On Wed, Sep 20, 2017 at 11:04:05AM -0400, Josef Bacik wrote:
> On Wed, Sep 20, 2017 at 02:54:07PM +0000, Josef Bacik wrote:
> > Cc’ing my personal address so I can reply with a sane email client.
> > 
> > On 9/20/17, 9:50 AM, "Steven Rostedt" <rostedt@goodmis.org> wrote:
> > 
> > The topic came up again at (of all places) the Schedule Workloads
> > Microconf at Linux Plumbers in LA last week. The addition of
> > tracepoints in locations that maintainers don't want them, only because
> > they don't want them to become an ABI for user space tools. Where
> > these tools then must be supported indefinitely, and may prevent
> > future development of the kernel. This includes the scheduler as well
> > as VFS (mandated by Al Viro).
> > 
> > The current solution by Facebook (told to us by Josef Bacik) is to just
> > hand write kprobes with BPF programs to the locations that they need.
> > When they get a new kernel, they just rewrite the programs because the
> > kprobes and BPF programs break at each new release (or can break).
> > 
> > First it was mentioned to add a hook to locations where it would be
> > easier to get variables, as the compiler could optimize them out, and
> > it becomes difficult even with BPF and kprobes to get the information
> > one would like to have. It was asked if we could add a tracepoint hook
> > in these locations that are not exported to user space where it runs
> > the risk of becoming an ABI. It was pointed out that this mechanism
> > already exists in the kernel.

Aren't we beating the dead horse?
A year ago at the kernel summit:
https://lwn.net/Articles/705270/
"The session concluded with Linus saying that, in the history of kernel development,
nobody has ever screamed about a change to a tracepoint. He allowed that this might
happen as the use of tracepoints increases. But, he said, there is no point in
making a big deal about that possibility before it proves to be a problem."

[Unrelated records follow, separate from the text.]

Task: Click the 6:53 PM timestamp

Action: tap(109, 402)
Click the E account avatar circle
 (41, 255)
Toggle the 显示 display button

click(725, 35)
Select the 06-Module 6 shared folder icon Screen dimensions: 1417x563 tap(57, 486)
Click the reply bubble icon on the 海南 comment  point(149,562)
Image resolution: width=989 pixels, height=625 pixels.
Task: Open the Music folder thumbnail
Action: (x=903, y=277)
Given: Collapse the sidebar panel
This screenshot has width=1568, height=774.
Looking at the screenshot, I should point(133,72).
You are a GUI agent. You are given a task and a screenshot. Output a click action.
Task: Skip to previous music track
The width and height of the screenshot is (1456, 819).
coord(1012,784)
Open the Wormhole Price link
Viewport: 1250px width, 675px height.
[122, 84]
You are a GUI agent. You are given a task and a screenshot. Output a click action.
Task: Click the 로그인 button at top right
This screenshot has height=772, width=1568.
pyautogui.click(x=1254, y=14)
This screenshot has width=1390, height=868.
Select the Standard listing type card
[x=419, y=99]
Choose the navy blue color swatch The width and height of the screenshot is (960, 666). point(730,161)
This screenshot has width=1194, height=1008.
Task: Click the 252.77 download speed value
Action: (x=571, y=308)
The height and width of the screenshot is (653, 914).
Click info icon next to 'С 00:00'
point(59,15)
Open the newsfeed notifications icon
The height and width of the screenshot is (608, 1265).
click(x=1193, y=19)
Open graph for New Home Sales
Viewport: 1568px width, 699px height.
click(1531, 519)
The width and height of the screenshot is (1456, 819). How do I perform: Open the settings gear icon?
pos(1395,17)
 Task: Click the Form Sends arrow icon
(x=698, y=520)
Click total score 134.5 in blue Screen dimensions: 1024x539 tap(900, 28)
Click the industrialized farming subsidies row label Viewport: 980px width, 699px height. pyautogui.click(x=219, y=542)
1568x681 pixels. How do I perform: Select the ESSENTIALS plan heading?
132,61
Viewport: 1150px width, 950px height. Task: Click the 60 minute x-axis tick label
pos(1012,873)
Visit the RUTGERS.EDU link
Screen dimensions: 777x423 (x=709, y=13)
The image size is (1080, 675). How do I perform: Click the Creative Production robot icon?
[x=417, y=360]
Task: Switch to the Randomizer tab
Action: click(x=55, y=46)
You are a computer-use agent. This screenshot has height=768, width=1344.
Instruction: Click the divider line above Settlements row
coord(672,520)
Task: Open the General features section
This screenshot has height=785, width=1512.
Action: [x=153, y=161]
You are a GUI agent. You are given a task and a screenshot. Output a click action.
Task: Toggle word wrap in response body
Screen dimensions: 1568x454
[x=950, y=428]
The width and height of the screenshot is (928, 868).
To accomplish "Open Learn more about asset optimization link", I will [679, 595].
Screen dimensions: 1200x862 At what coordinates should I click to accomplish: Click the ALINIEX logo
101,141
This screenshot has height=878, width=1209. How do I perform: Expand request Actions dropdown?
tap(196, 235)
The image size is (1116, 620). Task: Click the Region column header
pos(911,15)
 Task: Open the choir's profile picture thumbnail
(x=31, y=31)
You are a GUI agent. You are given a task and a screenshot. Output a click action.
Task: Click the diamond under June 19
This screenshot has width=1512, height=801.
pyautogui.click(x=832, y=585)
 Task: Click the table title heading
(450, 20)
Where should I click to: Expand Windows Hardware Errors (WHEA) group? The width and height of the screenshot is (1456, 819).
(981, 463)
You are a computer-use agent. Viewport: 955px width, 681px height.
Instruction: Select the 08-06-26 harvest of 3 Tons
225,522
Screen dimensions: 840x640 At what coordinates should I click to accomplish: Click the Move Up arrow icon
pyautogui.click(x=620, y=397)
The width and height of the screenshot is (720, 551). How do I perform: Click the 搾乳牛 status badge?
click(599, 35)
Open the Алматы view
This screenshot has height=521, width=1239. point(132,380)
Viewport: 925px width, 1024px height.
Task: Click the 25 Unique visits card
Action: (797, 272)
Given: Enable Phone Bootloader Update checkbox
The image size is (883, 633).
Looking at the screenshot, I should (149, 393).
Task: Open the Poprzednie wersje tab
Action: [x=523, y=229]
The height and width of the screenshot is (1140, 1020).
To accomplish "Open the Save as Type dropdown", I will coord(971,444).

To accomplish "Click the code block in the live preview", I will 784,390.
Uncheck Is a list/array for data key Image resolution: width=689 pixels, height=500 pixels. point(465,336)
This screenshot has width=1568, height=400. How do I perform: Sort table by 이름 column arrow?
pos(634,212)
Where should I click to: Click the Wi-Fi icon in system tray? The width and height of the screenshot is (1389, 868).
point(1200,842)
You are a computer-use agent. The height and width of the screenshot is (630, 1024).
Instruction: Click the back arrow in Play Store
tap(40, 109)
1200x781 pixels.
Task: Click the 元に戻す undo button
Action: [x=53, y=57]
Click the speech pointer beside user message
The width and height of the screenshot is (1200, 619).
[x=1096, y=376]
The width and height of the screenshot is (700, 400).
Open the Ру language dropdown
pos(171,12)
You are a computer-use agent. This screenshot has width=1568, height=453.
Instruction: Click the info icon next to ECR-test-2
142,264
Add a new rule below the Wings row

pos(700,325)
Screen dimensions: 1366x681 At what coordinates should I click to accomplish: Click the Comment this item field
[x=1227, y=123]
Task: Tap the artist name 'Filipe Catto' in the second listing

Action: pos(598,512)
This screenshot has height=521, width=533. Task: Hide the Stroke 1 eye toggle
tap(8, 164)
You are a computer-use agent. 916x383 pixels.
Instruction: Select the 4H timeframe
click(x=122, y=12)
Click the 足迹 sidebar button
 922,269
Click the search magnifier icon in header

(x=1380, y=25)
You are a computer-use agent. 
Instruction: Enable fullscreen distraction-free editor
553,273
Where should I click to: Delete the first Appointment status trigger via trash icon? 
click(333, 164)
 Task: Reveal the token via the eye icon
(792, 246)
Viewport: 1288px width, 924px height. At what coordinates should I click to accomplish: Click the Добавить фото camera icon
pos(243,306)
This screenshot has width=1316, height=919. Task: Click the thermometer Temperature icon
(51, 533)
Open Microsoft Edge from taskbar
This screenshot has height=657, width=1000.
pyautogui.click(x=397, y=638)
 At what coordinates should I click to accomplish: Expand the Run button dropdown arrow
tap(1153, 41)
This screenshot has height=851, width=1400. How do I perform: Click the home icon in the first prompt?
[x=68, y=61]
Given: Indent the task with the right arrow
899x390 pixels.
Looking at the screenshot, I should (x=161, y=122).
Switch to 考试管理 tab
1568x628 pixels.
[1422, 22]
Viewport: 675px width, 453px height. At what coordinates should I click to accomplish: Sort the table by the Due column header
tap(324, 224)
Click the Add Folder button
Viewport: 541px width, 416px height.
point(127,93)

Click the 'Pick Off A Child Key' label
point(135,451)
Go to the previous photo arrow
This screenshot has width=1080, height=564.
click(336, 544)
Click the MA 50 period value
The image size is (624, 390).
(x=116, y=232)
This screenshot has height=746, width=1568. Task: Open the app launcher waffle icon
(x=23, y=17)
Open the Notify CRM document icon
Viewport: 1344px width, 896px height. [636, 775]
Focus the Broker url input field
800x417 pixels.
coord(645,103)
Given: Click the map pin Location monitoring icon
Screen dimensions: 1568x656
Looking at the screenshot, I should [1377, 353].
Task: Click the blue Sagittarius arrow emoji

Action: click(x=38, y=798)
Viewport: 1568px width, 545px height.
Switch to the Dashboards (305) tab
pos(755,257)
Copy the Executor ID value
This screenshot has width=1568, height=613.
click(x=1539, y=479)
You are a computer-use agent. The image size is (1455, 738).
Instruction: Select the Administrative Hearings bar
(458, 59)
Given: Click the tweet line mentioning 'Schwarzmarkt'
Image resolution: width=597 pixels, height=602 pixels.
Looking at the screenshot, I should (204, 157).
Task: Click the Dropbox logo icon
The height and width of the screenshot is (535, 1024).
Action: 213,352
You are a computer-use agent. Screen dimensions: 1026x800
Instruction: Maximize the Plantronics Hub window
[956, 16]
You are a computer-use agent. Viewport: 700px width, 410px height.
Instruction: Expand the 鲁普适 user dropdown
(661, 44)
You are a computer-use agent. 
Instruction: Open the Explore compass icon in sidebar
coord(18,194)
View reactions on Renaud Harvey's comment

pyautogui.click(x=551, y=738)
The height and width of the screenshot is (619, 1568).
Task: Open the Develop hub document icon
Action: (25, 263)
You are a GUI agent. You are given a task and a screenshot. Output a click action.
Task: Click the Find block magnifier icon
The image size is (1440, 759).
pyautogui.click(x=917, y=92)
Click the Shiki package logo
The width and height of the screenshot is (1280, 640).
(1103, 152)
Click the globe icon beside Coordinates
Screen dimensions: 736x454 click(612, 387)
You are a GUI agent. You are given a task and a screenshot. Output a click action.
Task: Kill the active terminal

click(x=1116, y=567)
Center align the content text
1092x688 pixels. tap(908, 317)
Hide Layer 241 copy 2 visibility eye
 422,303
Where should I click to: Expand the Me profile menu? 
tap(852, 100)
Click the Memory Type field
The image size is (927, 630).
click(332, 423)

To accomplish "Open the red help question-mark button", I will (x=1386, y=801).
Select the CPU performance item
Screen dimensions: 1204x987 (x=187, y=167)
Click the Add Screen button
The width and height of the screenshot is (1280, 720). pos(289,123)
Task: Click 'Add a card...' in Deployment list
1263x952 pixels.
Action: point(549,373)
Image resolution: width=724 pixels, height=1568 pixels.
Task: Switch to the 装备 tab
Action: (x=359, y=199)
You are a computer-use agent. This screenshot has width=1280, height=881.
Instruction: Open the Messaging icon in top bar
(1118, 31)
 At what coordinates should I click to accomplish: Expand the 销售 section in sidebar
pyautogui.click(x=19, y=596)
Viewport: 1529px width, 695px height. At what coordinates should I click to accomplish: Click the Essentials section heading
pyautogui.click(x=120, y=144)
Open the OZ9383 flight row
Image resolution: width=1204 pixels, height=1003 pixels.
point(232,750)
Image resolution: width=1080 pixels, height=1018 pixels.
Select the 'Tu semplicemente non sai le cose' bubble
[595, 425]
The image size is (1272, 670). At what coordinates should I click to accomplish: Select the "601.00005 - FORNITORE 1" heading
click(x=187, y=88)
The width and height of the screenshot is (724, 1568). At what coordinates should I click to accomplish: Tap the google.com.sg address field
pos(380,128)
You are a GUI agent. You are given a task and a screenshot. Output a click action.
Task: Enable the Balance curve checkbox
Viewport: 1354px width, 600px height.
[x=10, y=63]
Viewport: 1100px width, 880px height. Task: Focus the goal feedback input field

So instead of inventing trace markers and other new things that are just
like existing tracepoints but without arguments how about
adding normal tracepoints with one or two arguments task* and rq*
bpf progs can walk whatever internals of these structs they need
with probe_read() and that would be plenty of info for most users
including kernel developers.
In that sense the only difference between these new sched tracepoints
and existing kprobe-based scripts will be the speed and ease of
access to task/rq pointers.
If pretty print of tracepoints into trace_pipe is an abi
concern then don't print anything.
Existing sched tracepoints are not useful from bpf point of view,
since they don't have pointers in arguments and instead print
comm/pid/cpu which is not very interesting.
Dumb kprobe in enqueue_task_*() is more powerful
since progs can simply bpf_trace_printk("%d\n", rq->nr_running);
btw I won't be in Prague, so best to discuss over email.